2 Ekim günü Başkan Powell konuşma yapacak. 3 Ekim günü ADP özel sektör istihdamı, 5 Ekim günü ise tarım dışı istihdam, işsizlik oranıve ortalama saatlik ücretler verileri ön planda olacak. Belki de ayın en önemli ABD verisi olan TÜFE 11 Ekim’de açıklanacak.Yazın düşüş eğilimine giren enflasyon verisinde önemli sürpriz gelişme yaşanmadığı sürece fiyatlamalarda volatiliteye sebep olmayabilir.
Avrupa Birliği
Avrupa Birliği’ninin ekim ayı gündeminde en önemli veriler ilk olarak Brexit toplantısı ikinci olarak ise ECB toplantısı olacak. 18 Ekim tarihinde Brexit görüşmesi yapılacak. Kasım ayına kadar anlaşma yapılması bekleniyor. Yoksa her iki taraf için de belirsizlikler para birimlerini olumsuz etkileyebilir. Avrupa Birliği'nin müzakerecisi Michel Barnier, Brexit anlaşması ve İngiltere'nin egemenliğine saygı duyacağı İngiltere'yle gelecekteki bir işbirliği modeli için çalıştığını söyledi. İngiltere’de siyasi çalkantılar devam ederken, bu durum pounda olumsuz yansıyor. Ana muhalefetteki İşçi Partisi'nin lider kadrosu, AB ile Brexit müzakerelerinin tıkanma görüntüsü vermesi ile birlikte erken genel seçimi gündeme getirdi. Başbakan Theresa May, ülkenin Avrupa Birliği'nden ayrılacağı tarih olan 2019 yılının Mart ayı öncesi yapılacak bir genel seçimin, "ulusal çıkarlara uygun olmayacağını" söyledi. Tüm bu karışık görünüm üzerine İngiltere’deki siyasi çalkantılar ve belirsizlikler hem euroyu hem de poundu olumsuz etkiliyor.

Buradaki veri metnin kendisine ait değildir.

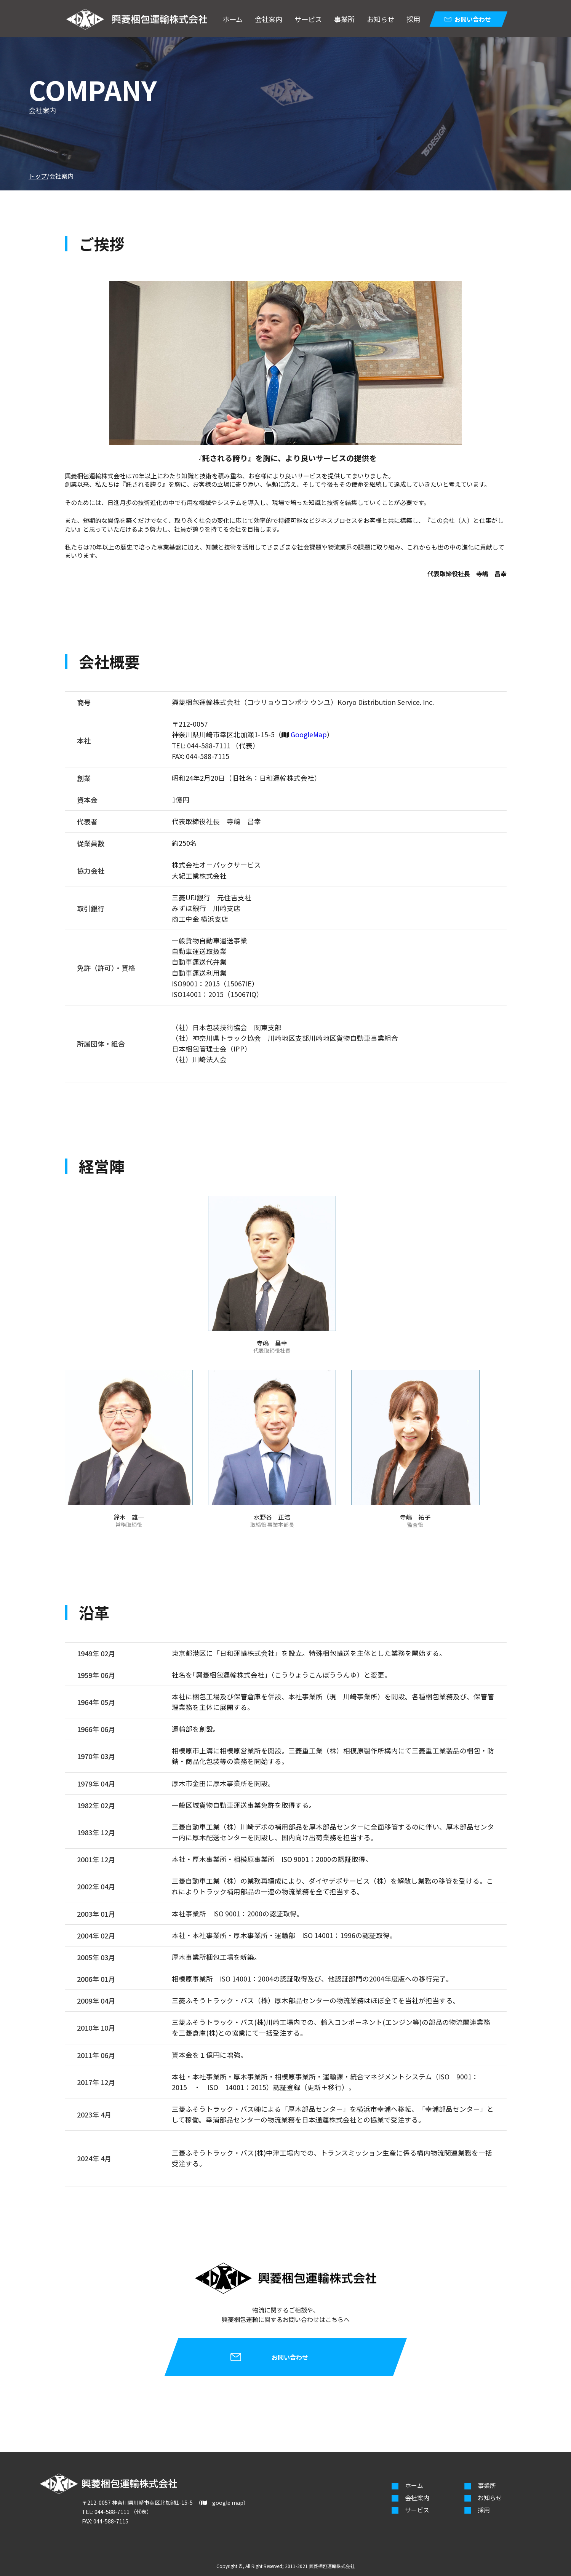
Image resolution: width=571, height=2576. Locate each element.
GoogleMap (309, 734)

25 Ekim’de yapılacak ECB toplantısında bankanın tahvil alımlarını yarı yarıya indirerek 15 milyar € düzeyine indirmesi ve tahvil alımlarını aralık sonunda bitirmesi bekleniyor. ECB, önceki toplantısında önce parasal genişlemeyi azaltma sonra da durdurma kararı aldı. Uyguladığı parasal genişleme programı çerçevesinde piyasaya ayda 30 milyar euro veriyor. ECB yetkilileri, bu paraları nasıl geri çekeceklerini yani parasal sıkılaştırmaya ne zaman ve hangi boyutta başlayacaklarını henüz açıklamadılar.